Why didn't Newton have a cosmological constant Einstein initially added the Cosmological Constant because (if I get this right) it seemed to him that the universe should be static. I agree that back then this would have been an obvious assumption. I'm curious now, before Hubble, where there any opinions/debates about whether the universe would be expanding or contracting?
 A: It's a very good question but the answer is that Newton's Universe actually doesn't have to expand or contract so no cosmological constant is needed. Well, it's a bit more subtle.
The right non-relativistic gravitational equation where one should add the vacuum energy density is the Poisson equation
$$ \nabla^2 \phi_g = 4\pi G \rho + \Lambda_{{\rm Newton}}. $$
I added a Newtonian cosmological constant term. For a Newtonian cosmology with a uniform mass distribution at the cosmological scale (e.g. above hundreds of megaparsecs), you actually have to add this term (with a negative sign), to neutralize the mass density at the very long distance scale. If you omit this term, the $\phi_g$ potential has to have a Laplacian with a constant term, so $\phi_g$ itself will have to contain something like $\vec x^2$ which will inevitably be minimized at some point of the Universe - $\vec x =0$ in my conventions.

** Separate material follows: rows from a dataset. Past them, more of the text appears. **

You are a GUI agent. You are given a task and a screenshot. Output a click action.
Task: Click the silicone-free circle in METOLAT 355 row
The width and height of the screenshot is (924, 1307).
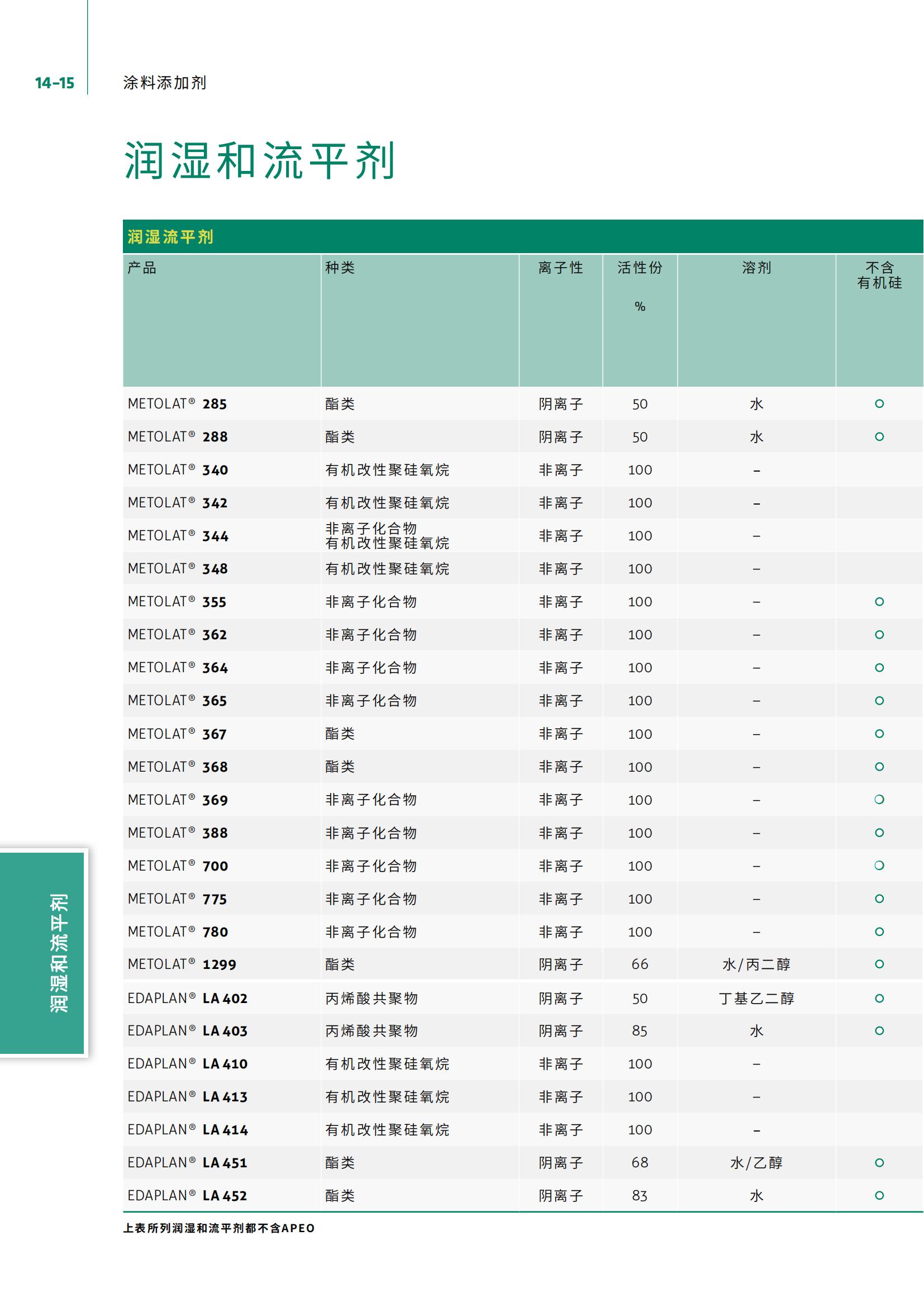[879, 602]
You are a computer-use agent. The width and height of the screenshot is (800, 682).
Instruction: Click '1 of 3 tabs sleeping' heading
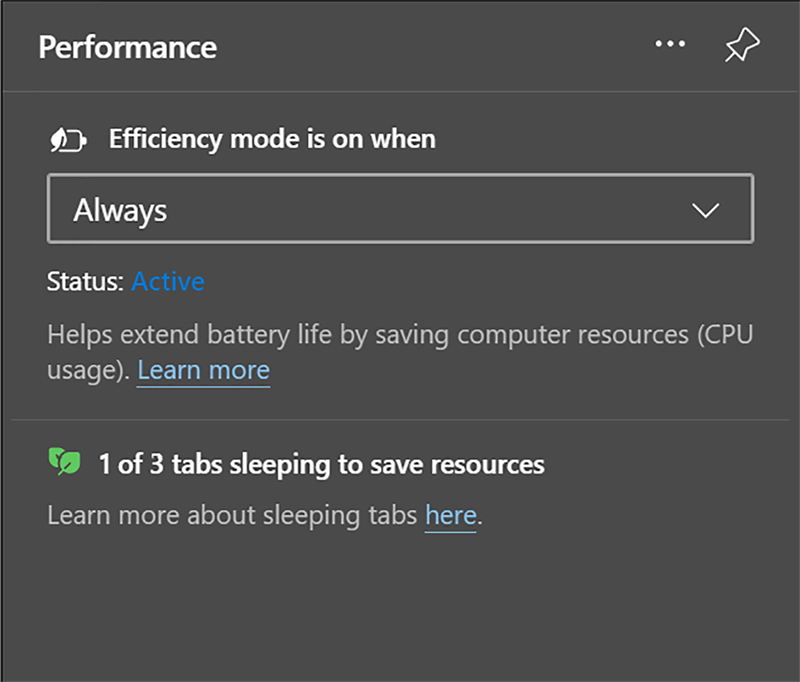(x=200, y=464)
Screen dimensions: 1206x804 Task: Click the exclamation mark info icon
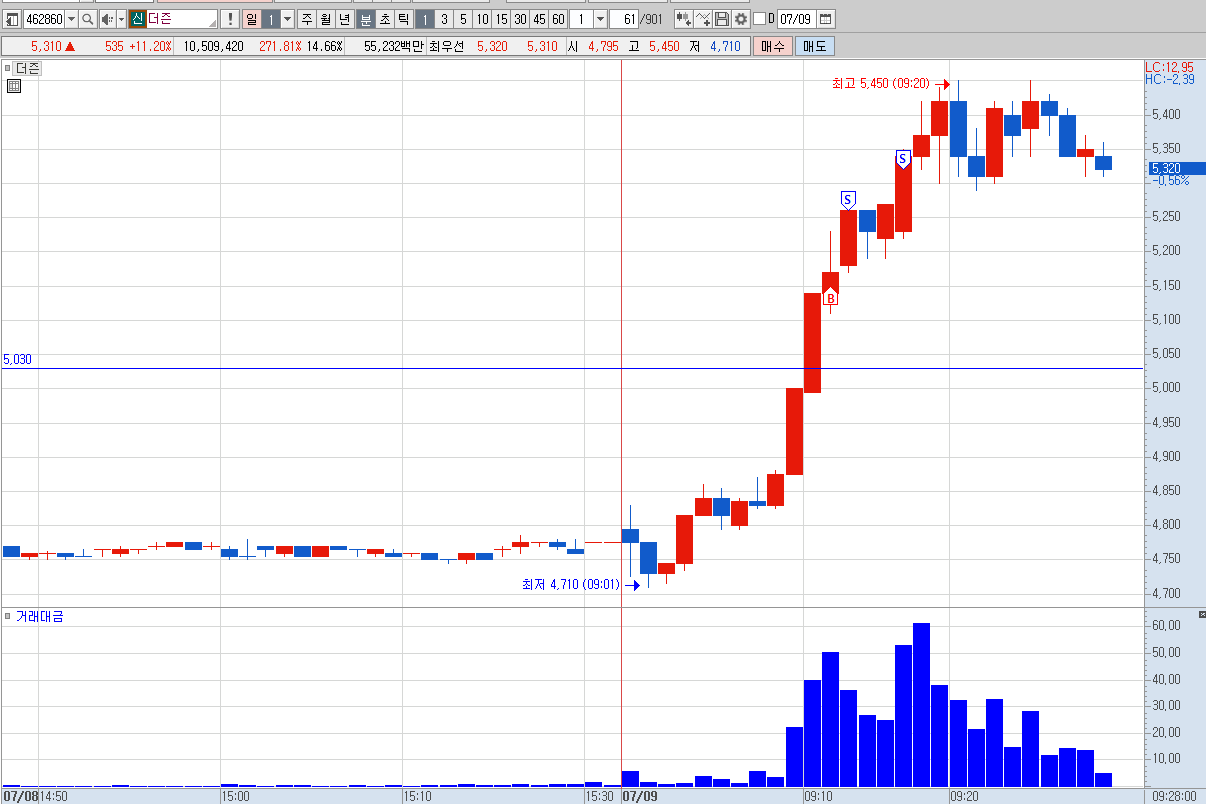pyautogui.click(x=229, y=19)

Amusingly enough, one may describe Newton's gravitational forces without any $\phi_g$, by manifestly summing the forces from other point masses in the Universe. It's an equivalent approach to calculate the acceleration but it allows us to avoid the problem with the preferred point in the Universe. I may just claim that the forces acting on the Earth that are caused by very distant objects cancel. This is equivalent to saying that the Earth is the $\vec x = 0$ point - and one may say the same thing for any other object in the Universe (a method to regulate the infrared divergences from the forces caused by very distant objects).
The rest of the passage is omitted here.